Favorable à l'adoption d'un plan européen de rachat de titres de dettes, Joe Oliver est toutefois d'avis que l'Europe doit aussi entreprendre des réformes fiscales et structurelles pour bien relancer son économie.

C'est aussi d'ailleurs ce qu'a répété hier après-midi la chancelière allemande Angela Merkel qui participait à un atelier spécial du FEM. Opposée à un programme de rachats massifs de dette par la BCE, Angela Merkel a plaidé pour l'adoption de réformes structurelles urgentes pour l'ensemble des pays de la zone euro.

Enfin, Joe Oliver est confiant que la baisse de la valeur du dollar canadien - résultat de la chute des prix du pétrole et de la nouvelle baisse des taux d'intérêt - va permettre de stimuler la croissance, notamment au Québec et en Ontario, et ainsi annuler les répercussions négatives dans les provinces productrices de pétrole. «C'est la lecture de nos experts aux finances», dit-il.

Un ministre en croisade

Christian Paradis est un autre ministre du cabinet Harper qui est très actif à Davos. Le ministre titulaire du Développement international profite de la présence de nombreuses organisations non gouvernementales au FEM pour multiplier les rencontres en vue de la création prochaine d'une institution canadienne de développement international.

«Dans les années 60, l'aide internationale était assurée à 70% par les pays développés.
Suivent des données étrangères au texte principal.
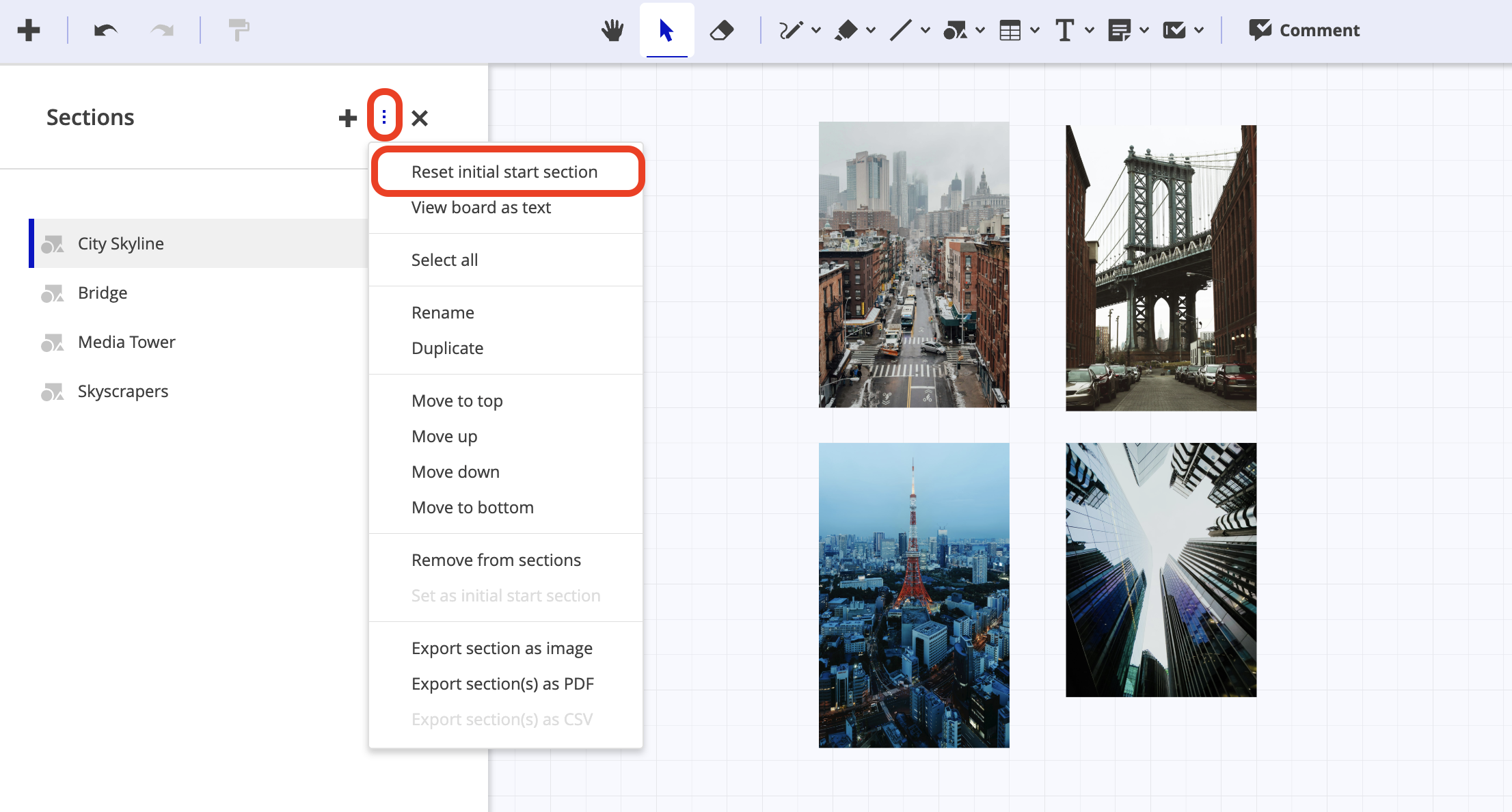Click the Tokyo Tower photo
The height and width of the screenshot is (812, 1512).
click(x=913, y=595)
Aujourd'hui, la contribution des gouvernements ne représente que 13% du financement des pays en développement.

«Au Canada, on finance pour près de 5 milliards d'aide internationale, alors que la diaspora envoie pour plus de 15 milliards dans leurs pays d'origine. Il faut trouver des moyens de financement nouveaux pour s'ajouter à notre aide statutaire», explique Christian Paradis.

Son Ministère travaille donc sur la mise en place d'une institution qui serait financée en partie par le gouvernement, mais aussi par le secteur privé, notamment par des entreprises qui pourraient trouver un bénéfice à long terme à financer des infrastructures.
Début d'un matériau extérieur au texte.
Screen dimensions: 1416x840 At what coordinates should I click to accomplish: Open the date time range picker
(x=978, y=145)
Selon la Banque mondiale, les pays en développement auraient besoin de 1500 à 2000 milliards chaque année pour réaliser des travaux d'infrastructures urgents: services de santé, agroalimentaire, routes, aqueducs...
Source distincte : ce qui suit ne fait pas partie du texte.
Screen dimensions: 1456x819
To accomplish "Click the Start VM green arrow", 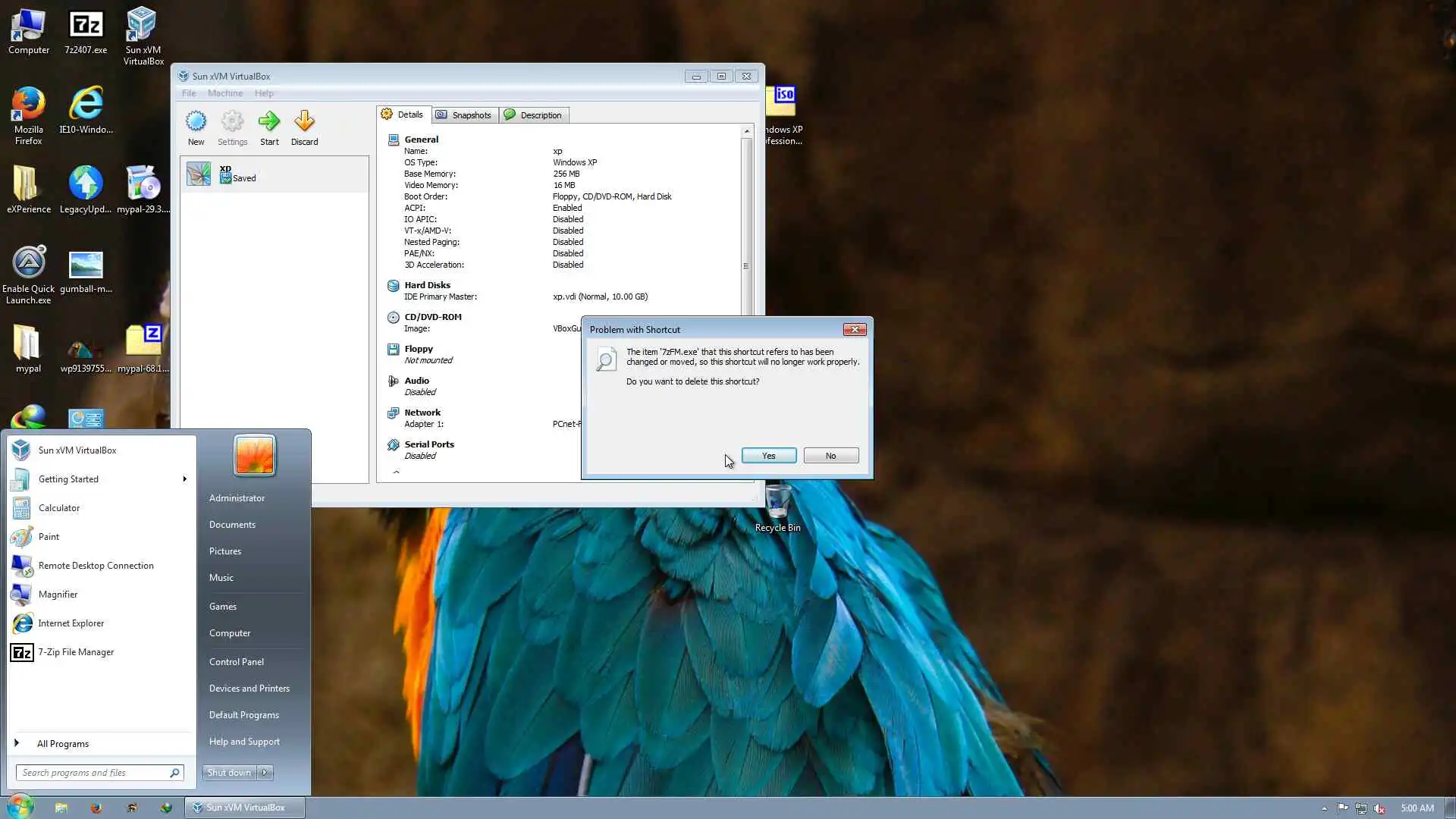I will [x=269, y=122].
«On peut en faire plus en amenant de nos entreprises à investir dans les pays en développement tout en leur permettant d'aller chercher un rendement minimal. Ce sont de nouveaux marchés qu'ils pourront développer et dont ils pourront tirer parti un jour», résume Christian Paradis.

Parallèlement, le ministre assume aussi la présidence de l'Initiative de la refonte de la finance pour le développement, qui vise à impliquer davantage le secteur privé dans l'aide au développement.

Le Canada, les États-Unis et la Suède sont derrière cette initiative, tout comme la fondation Bill et Melinda Gates, la Banque mondiale, International Financing Company, la fondation Rockefeller et l'organisme Global Health and Diplomacy.

«Samedi [demain], je rencontre aussi Ban Ki-moon, le secrétaire général de l'ONU, pour faire avancer ce dossier. On veut produire un rapport final en septembre prochain lors de notre rencontre à Addis Abeba. Il faut faire plus de développement et le faire mieux», affirme Christian Paradis, qui semble pleinement heureux de sa vie au développement international.